• ScottPletcher (9/5/2012)


    To be fair, higher precision in intermediate calculations in complex equations can in fact cause errors rather than solving them.

    yes, but here we are looking at a YTD calculation, which should involve only addition and no rounding.

    I'm certainly no authority on currency laws, so I can't speak to that.

    Neither am I, but I have come across some financial regulations and I am sure there was no ban on using floating point in any of it. Of course I don't know US rules, they may be different.

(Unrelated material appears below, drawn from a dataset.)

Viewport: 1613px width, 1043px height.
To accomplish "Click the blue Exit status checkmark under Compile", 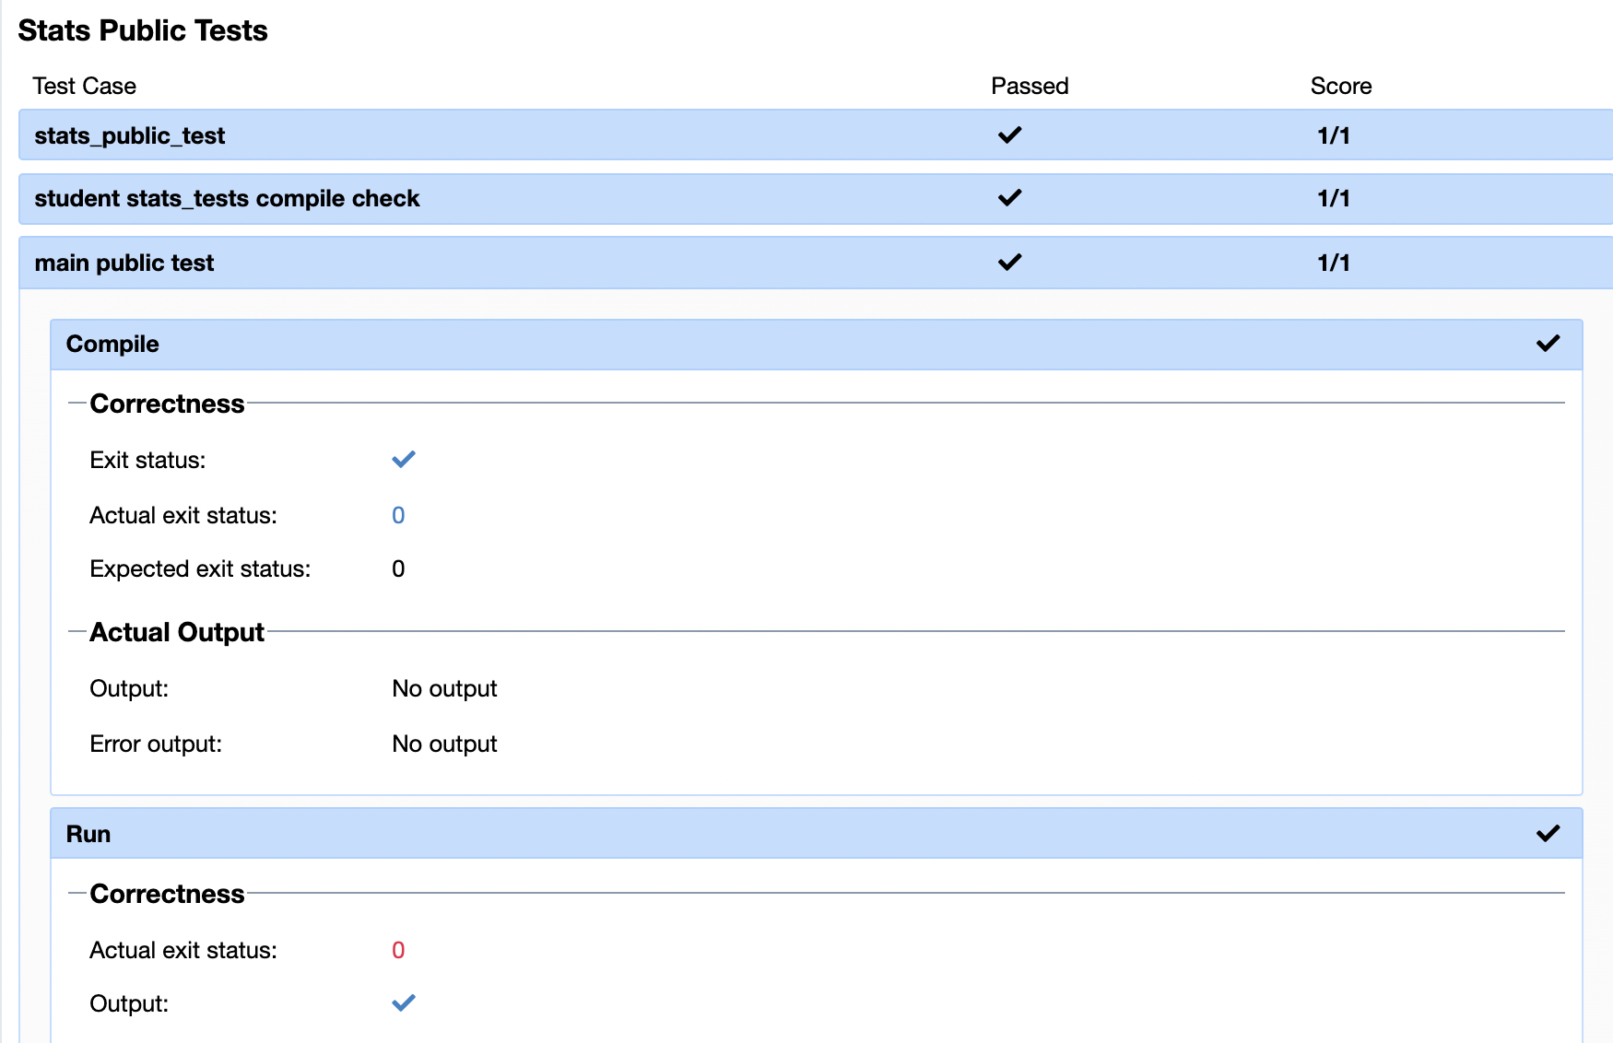I will (403, 460).
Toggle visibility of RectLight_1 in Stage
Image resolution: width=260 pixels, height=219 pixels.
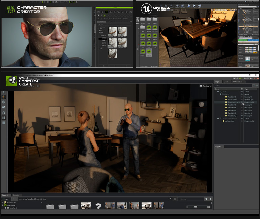(x=242, y=116)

    But, from a mathematics standpoint, suppose all intermediate results are supposed to be rounded to 4 decimal places, but instead you carry them out further, say to 8 places. You've changed the intermediate results, which with large multiples of iteration -- such as for interest calculations, etc. -- could change the final result from what it would have been with different rounding of intermediate calcs.

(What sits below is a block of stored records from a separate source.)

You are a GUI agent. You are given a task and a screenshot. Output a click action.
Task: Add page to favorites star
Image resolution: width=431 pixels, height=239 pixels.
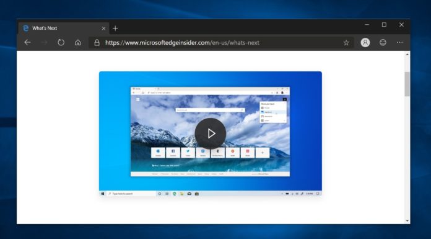[346, 42]
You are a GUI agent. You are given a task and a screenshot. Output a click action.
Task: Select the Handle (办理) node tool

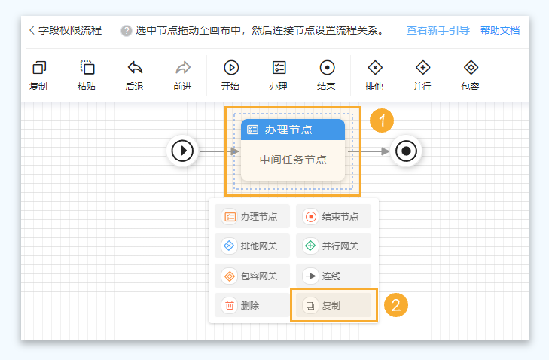[278, 69]
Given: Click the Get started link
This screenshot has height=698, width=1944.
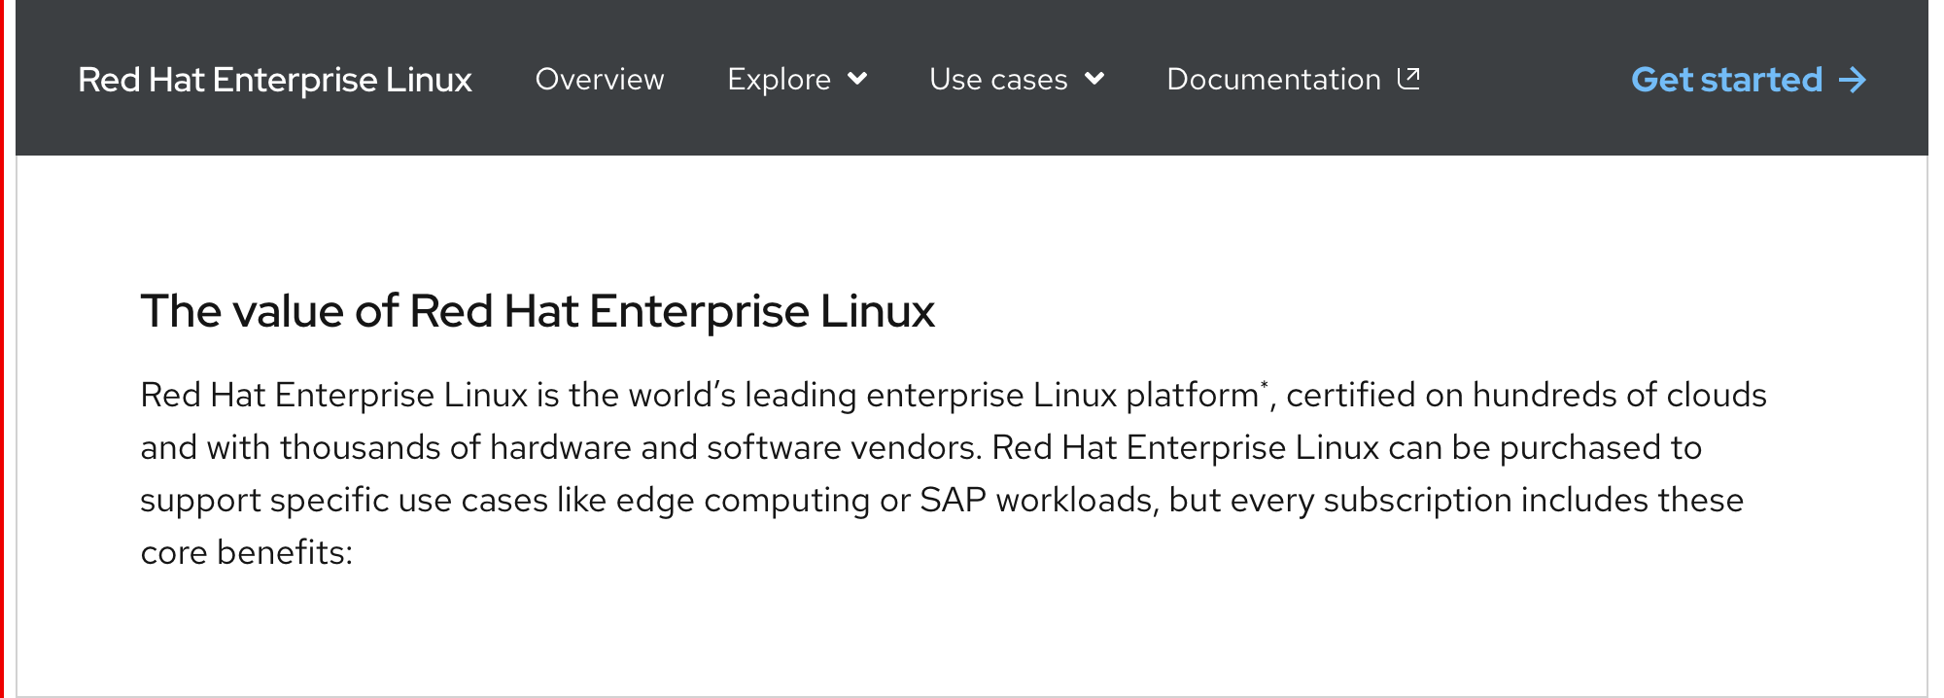Looking at the screenshot, I should (1726, 80).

    Yes, cases where rounding of intermediate results is required mean that if that rounding isn't automatic the flow has to be interrupted to allow it to be done; however, it's usually true that a point at which rounding is required is also a point for which a permanent record is required anyway, so that this is no big deal - flow is interrupted to create a permanent record, so the forced rounding doesn't add any extra interruptions. There may be cases where this isn't the case, but I haven't come across any such case.

    An interest calculation with large multiples of iteration is an interesting case - interest is usually defined over some fairly long period (a month, or a quarter, or half a year, or a year) and the rules for calculation and documentation generally mean that the number of interest steps applied in between recorded points is one, ie it's exactly the general case pointed out as usual above; if interest has to be calculated for less that a period, the relevant fraction of the base period is used, not iterations over some smaller unit than that fraction, so that doesn't involve any iteration either. So it seems odd for a case of large multiple iterations to happen in interest calculation - except of course where one is producing an illustration of total cost over a long period, where the neccessity for doing the rounding at each step can be a pain.